19.09.2013

Sonderpreis – „Was geht! Sport, Bewegung und Demenz“

Unser Projekt „Begleitete Radfahrten“ hat bei der Ausschreibung „Gute Praxis“ des Projekts „Was geht! Sport, Bewegung und Demenz“ der Demenz Support Stuttgart einen mit 200 € dotierten Sonderpreis erhalten. Darauf sind wir sehr stolz und bedanken uns sowohl bei der Jury als auch bei allen unseren Mitfahrern.

Begründung der Jury:

Das Projekt setzt bei einem zentralen Problem, den Mobilitätsbarrieren, an.

Als offenes Angebot bietet es allen Menschen, die in ihrer Mobilität behindert werden, Möglichkeiten der Teilhabe. Sie werden in die Lage versetzt, Natur, den öffentlichen Raum und das Gemeinwesen wieder zu erleben.

Das Projekt wird besonders gewürdigt als Einzelinitiative von Privatpersonen, die das Angebot konzipiert und zu einer Dienstleistung entwickelt haben.
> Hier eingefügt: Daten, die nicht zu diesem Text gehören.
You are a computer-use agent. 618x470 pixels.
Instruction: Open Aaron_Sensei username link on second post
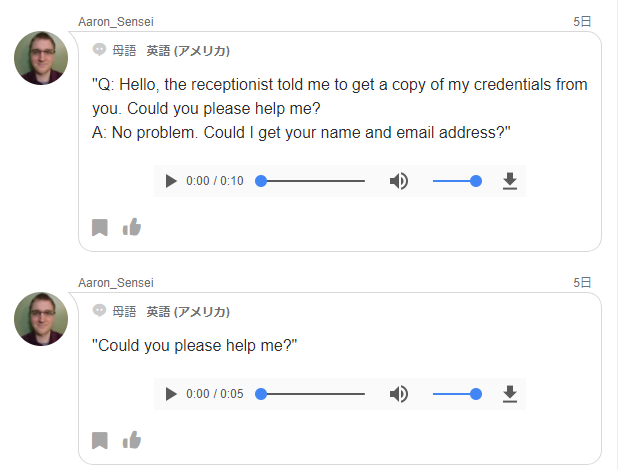click(x=116, y=283)
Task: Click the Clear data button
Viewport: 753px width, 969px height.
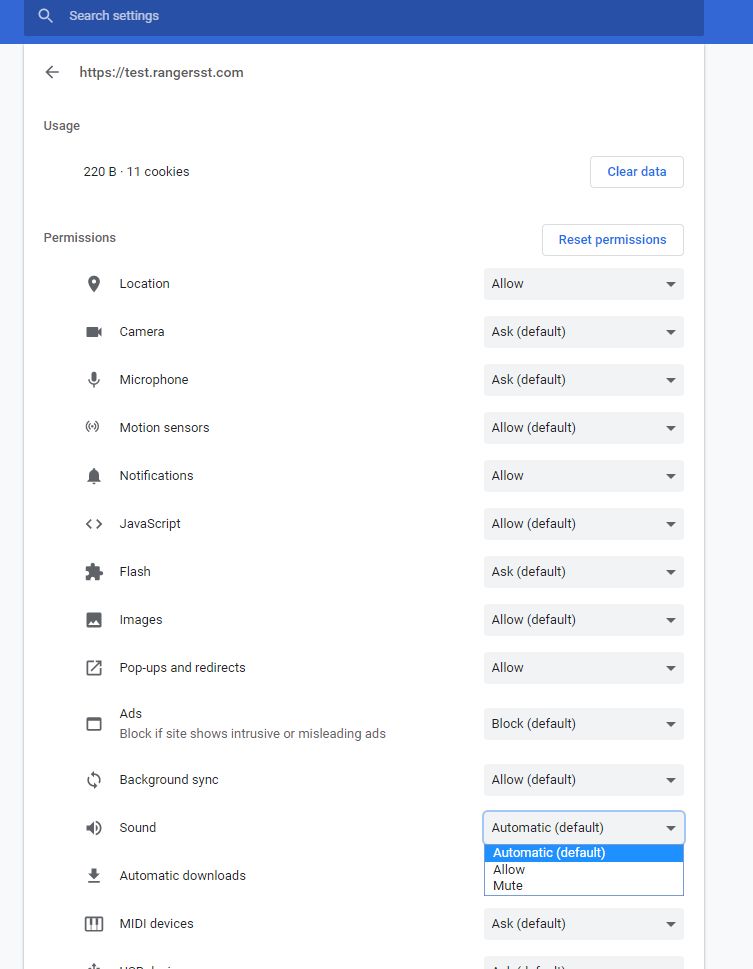Action: click(x=636, y=171)
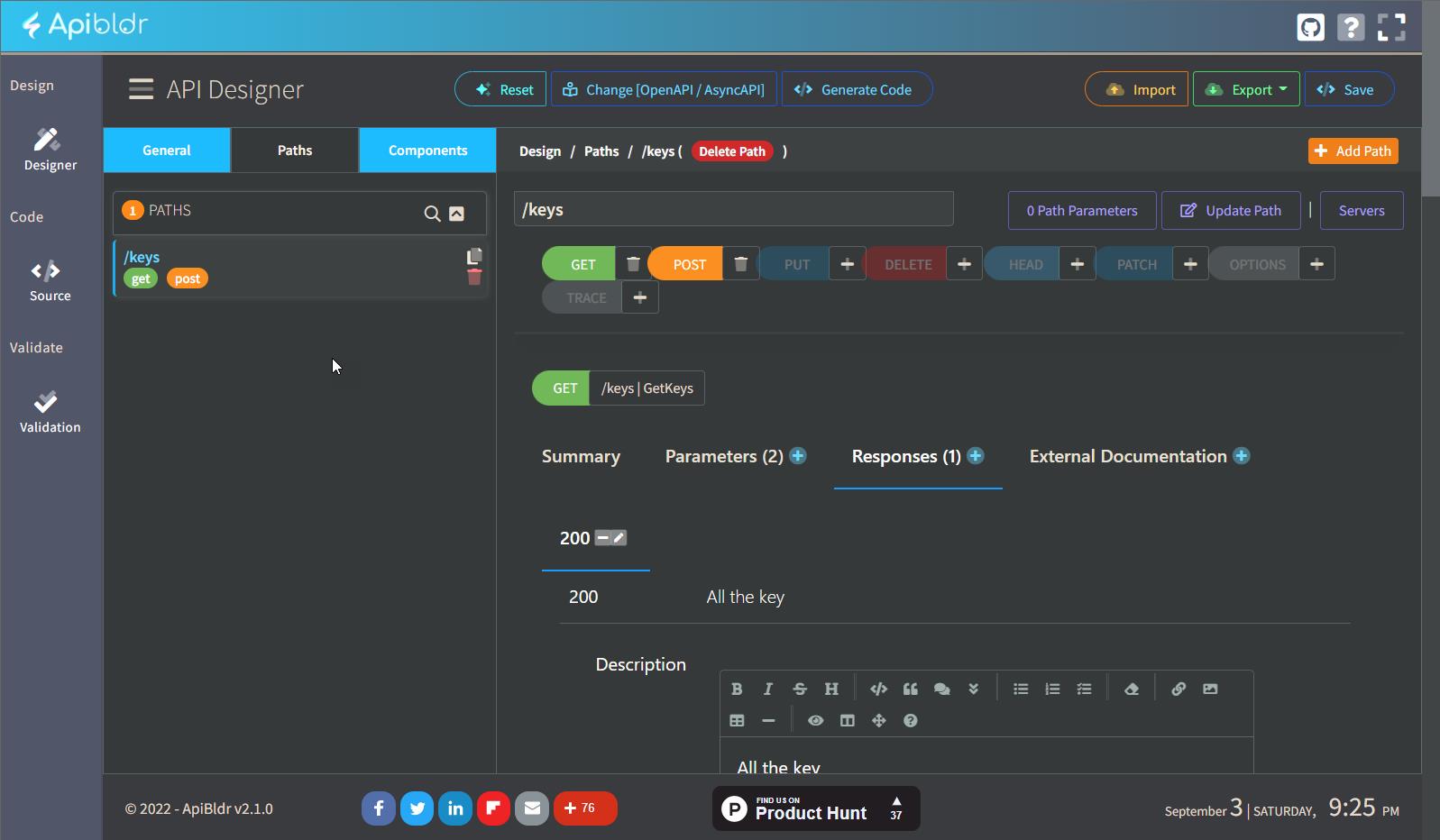Click the Bold icon in description editor
The width and height of the screenshot is (1440, 840).
[737, 689]
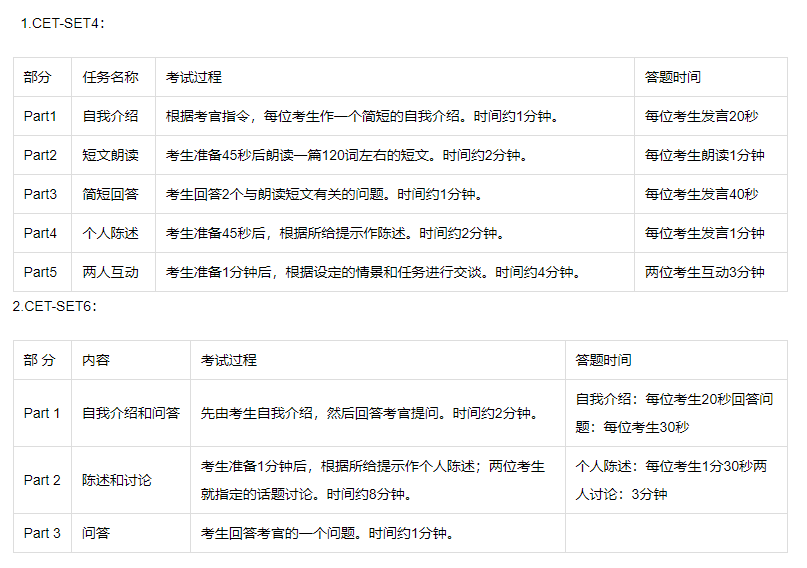Click the "Part 2" cell in CET-SET6 table

point(42,480)
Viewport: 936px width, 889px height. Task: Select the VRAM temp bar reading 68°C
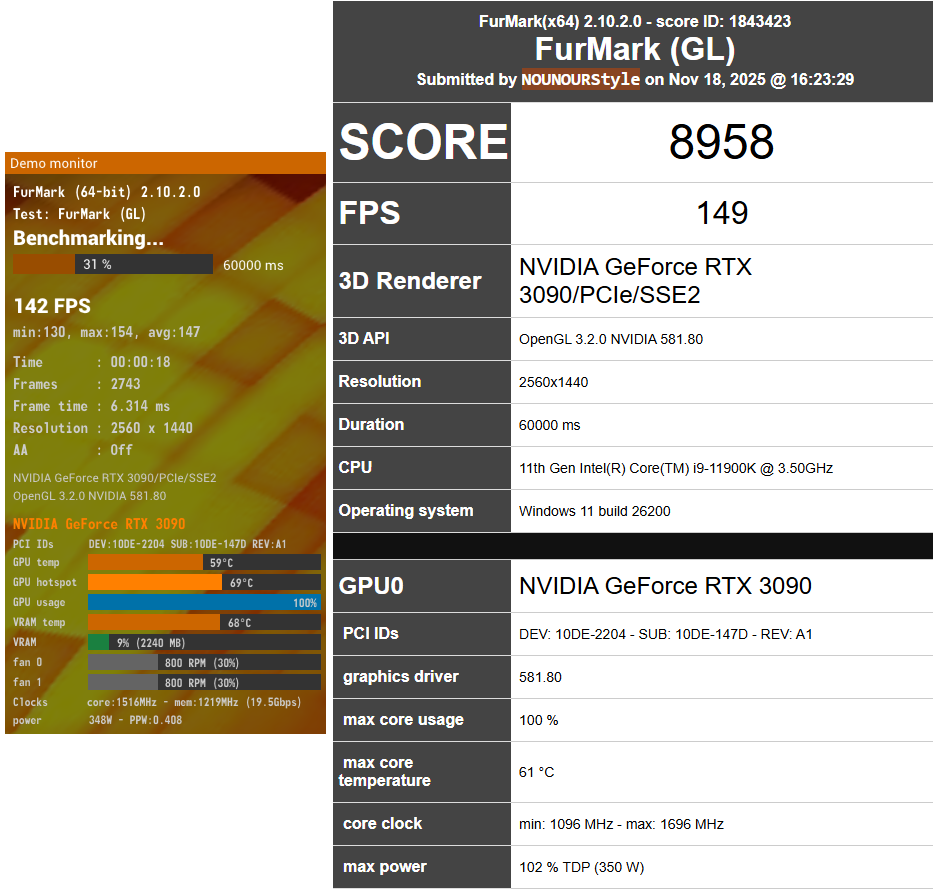point(204,622)
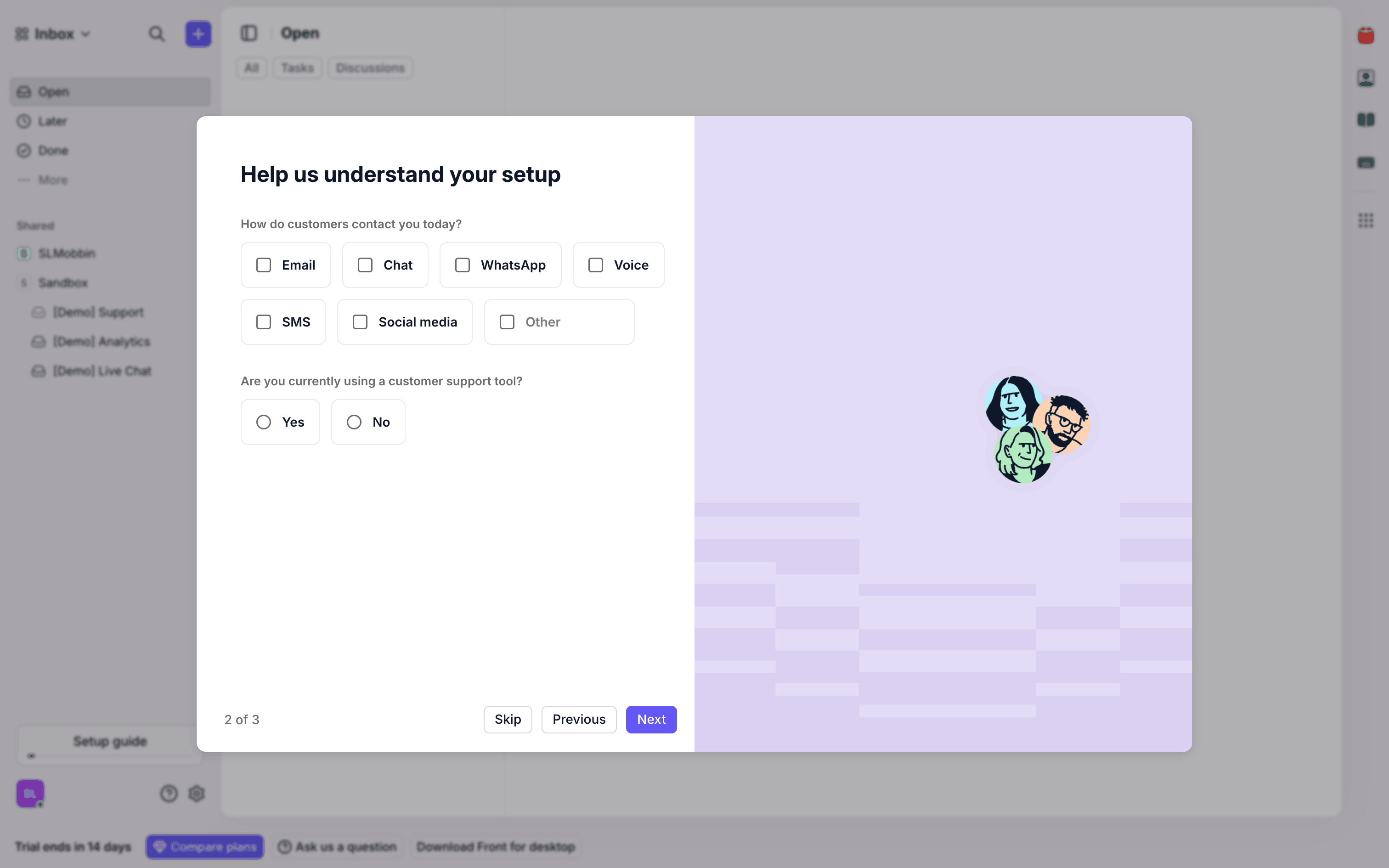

Ausschnitte aus unserer Bewerbung:

Viele Menschen mit einer Demenzerkrankung sind früher Rad gefahren oder haben sich anderweitig sportlich betätigt. Durch die Erkrankung ist es ihnen oft nicht mehr möglich, ihren Sport in gewohnter Weise weiter auszuüben. Dennoch möchten die meisten auch weiterhin körperlich aktiv sein und am gesellschaftlichen Leben teilnehmen. Sie brauchen Angebote, die ihre Fähigkeiten und die Lust an der Bewegung fördern, ihnen aber gleichzeitig Sicherheit bieten und Defizite wie z.B. abnehmendes Orientierungsvermögen, Gleichgewichtsstörungen oder Bewegungseinschränkungen auffangen.

Gerade in der frühen Phase der Erkrankung wird ein Bewegungsangebot wie das begleitete Radfahren gerne angenommen. So kann es helfen, Beweglichkeit, Aktivität und Teilhabe am normalen Leben über einen langen Zeitraum hinaus aufrechtzuerhalten. Demenzkranke Menschen, die ihr ganzes Leben lang mit dem Rad gefahren sind oder sich sportlich betätigt haben, erleben die damit verbundene Freude bei unseren gemeinsamen Radausfahrten wieder. Darüber hinaus bietet das Radfahren ein Erfolgserlebnis – „Ich kann das noch!“ – und aktiviert positive Erinnerungen an frühere Unternehmungen oder Lebensabschnitte.

Gemeinsam fahren wir in die Natur, durch Naherholungsgebiete, Parks, Fußgängerzonen oder auch mal zu einem Feuerwehrfest. Wir sind also mitten drin im Leben. Gerne fahren unsere Mitfahrer mit uns auch zu Orten, an denen sie früher gelebt oder gearbeitet haben, sie erzählen aus ihrem Leben oder erklären uns als „Neu-Rheinländern“ die Umgebung. Oft klönen wir über alltägliche Dinge wie das Wetter oder wie es der Familie geht. Es ist ein lebendiger Austausch, es wird gelacht und wir erfahren dabei viel Interessantes. Dabei treten unsere Mitfahrer meist kräftig in die Pedale und die Zeit vergeht wie im Flug.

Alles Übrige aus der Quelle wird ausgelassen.